Please return the lines of the data that contain "chevron".

Records from a data collection:
--

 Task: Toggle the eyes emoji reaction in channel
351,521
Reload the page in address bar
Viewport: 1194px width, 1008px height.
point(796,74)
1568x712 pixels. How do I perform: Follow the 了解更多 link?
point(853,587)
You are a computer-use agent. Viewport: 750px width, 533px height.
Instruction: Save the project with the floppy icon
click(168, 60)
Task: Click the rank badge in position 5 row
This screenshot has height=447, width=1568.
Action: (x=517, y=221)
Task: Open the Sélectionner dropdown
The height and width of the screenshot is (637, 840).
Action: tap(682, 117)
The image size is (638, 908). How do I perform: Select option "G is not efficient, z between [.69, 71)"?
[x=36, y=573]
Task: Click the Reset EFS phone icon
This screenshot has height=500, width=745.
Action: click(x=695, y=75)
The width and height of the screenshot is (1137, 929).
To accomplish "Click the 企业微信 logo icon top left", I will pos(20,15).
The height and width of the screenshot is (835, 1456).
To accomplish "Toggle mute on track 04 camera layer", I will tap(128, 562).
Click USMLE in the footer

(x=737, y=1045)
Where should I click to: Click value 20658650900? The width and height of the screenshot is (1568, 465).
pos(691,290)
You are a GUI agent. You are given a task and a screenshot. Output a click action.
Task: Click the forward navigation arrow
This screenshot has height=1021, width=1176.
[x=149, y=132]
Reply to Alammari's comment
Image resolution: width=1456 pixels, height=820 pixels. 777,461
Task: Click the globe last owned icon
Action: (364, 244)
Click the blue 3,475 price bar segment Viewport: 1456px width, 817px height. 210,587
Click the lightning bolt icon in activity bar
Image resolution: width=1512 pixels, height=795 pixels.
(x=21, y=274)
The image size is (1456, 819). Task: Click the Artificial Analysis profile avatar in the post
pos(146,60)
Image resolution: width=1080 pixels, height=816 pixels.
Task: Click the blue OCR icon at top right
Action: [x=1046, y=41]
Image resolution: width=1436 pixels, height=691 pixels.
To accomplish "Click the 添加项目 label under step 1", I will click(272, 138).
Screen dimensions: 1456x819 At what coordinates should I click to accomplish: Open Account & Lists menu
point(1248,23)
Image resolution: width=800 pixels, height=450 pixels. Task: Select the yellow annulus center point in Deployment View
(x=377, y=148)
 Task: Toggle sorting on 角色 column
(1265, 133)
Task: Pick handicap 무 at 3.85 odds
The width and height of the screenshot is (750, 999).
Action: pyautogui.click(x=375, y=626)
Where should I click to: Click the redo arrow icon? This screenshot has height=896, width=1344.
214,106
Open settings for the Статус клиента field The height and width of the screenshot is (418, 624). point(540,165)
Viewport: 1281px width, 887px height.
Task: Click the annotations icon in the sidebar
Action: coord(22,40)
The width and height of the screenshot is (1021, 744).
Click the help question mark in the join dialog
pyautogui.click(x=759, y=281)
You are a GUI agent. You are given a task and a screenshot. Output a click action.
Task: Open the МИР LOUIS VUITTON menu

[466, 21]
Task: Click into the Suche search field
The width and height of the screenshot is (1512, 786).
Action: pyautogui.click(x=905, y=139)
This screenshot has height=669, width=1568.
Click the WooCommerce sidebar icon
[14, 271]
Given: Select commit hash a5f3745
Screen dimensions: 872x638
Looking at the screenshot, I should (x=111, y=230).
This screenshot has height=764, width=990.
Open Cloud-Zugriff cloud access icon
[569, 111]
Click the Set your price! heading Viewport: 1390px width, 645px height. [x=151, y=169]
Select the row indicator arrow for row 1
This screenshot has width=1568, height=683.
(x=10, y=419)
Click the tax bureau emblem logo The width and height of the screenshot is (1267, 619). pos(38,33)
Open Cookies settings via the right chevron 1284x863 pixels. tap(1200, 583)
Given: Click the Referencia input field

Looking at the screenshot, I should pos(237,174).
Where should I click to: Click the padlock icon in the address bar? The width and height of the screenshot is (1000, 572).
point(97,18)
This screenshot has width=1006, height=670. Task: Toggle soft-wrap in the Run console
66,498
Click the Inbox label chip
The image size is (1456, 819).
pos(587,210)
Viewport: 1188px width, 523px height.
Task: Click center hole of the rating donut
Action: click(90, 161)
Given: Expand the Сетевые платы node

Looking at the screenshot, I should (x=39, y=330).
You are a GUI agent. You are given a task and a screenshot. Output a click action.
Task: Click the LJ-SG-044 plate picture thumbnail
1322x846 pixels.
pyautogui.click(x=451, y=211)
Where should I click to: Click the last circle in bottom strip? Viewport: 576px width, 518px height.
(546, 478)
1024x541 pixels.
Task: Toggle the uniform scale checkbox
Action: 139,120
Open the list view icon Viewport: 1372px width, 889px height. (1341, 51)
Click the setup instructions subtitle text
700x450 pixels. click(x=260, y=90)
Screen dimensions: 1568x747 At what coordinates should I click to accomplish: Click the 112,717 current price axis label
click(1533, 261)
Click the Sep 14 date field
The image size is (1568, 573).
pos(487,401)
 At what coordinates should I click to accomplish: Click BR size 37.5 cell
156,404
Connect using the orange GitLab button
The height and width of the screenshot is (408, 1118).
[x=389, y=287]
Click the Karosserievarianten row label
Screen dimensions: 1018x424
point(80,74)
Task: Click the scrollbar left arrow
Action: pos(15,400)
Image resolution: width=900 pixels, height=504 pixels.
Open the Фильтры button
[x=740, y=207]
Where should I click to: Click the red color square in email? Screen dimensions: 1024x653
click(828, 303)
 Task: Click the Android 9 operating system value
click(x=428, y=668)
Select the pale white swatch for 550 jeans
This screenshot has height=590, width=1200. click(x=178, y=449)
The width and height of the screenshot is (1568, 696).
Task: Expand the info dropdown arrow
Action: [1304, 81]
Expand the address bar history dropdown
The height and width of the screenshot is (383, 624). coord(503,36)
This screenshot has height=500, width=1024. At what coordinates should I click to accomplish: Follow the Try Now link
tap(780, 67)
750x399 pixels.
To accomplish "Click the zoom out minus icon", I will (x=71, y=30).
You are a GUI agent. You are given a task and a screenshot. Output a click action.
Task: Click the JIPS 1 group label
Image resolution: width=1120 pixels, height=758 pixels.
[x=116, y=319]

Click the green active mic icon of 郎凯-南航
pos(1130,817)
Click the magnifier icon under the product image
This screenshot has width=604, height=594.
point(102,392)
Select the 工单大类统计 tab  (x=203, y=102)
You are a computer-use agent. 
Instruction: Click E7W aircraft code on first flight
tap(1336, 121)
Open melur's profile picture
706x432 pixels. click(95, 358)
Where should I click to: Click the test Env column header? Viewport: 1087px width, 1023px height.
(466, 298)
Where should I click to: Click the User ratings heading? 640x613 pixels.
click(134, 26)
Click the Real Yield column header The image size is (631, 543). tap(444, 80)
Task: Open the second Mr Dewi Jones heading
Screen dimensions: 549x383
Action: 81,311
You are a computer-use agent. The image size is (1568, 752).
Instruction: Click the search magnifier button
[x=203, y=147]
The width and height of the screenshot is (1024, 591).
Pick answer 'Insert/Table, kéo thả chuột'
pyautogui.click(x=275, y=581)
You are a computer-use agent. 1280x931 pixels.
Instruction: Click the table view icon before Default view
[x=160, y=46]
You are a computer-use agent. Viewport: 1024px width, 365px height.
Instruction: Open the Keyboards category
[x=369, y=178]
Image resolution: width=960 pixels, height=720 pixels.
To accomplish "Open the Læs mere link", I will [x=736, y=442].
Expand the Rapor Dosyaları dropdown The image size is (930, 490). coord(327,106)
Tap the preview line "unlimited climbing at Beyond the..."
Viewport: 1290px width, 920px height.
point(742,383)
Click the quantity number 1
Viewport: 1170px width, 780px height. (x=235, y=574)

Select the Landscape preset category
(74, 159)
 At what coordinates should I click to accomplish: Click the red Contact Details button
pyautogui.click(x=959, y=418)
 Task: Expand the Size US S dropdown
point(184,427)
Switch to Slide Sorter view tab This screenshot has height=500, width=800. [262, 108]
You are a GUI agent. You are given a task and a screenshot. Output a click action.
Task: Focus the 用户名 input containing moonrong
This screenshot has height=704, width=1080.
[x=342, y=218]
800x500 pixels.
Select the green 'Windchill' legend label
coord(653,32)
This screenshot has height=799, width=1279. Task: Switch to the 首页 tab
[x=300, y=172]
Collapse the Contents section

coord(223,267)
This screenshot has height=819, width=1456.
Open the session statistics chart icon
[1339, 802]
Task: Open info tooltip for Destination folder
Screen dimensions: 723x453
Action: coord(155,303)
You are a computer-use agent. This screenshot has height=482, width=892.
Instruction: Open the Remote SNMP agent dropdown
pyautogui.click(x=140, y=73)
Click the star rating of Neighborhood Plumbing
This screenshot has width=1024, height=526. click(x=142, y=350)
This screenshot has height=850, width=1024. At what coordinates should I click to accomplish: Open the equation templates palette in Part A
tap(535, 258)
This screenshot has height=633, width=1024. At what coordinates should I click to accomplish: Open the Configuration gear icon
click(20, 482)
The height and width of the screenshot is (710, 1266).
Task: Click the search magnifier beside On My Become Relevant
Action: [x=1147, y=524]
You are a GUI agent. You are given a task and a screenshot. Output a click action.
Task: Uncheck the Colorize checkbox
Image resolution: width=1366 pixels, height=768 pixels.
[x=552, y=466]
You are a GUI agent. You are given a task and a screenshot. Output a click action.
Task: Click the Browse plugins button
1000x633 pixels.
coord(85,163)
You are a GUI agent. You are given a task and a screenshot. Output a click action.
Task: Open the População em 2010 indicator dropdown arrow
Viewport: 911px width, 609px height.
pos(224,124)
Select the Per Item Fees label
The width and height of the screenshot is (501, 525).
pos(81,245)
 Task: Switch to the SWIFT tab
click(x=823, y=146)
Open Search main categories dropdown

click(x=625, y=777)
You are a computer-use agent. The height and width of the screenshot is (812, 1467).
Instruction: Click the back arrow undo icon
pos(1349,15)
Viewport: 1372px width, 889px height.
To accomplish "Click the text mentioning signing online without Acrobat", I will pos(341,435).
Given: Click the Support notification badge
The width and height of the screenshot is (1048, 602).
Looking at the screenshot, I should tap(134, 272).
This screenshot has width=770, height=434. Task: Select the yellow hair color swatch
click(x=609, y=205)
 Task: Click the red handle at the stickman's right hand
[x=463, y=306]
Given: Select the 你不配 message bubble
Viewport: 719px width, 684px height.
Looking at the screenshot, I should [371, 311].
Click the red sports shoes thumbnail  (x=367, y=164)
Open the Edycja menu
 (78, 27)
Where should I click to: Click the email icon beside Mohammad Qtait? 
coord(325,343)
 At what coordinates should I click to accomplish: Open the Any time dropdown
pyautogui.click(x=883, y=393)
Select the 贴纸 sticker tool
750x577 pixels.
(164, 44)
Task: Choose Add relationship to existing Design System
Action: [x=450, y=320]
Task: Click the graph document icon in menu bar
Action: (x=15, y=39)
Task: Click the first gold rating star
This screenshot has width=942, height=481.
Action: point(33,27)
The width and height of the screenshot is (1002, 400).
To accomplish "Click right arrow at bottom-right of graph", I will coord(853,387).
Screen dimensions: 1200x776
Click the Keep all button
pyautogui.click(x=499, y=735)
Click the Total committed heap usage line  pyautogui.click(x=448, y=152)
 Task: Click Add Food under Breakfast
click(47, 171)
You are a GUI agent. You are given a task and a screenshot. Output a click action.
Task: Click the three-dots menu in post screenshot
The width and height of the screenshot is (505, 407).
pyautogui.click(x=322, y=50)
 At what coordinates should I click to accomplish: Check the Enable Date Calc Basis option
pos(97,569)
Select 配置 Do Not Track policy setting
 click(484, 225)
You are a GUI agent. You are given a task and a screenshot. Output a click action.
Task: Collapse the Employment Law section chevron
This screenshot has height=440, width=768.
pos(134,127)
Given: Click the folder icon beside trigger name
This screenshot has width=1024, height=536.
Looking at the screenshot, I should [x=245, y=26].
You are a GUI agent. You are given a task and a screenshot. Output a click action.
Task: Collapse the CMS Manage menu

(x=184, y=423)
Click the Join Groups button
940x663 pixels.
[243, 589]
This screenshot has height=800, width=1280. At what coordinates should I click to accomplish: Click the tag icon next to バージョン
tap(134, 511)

--

WRITTEN RESPONSE |
Open Cookies settings via the right chevron 1284x863 pixels. tap(1200, 583)
Task: Collapse the Employment Law section chevron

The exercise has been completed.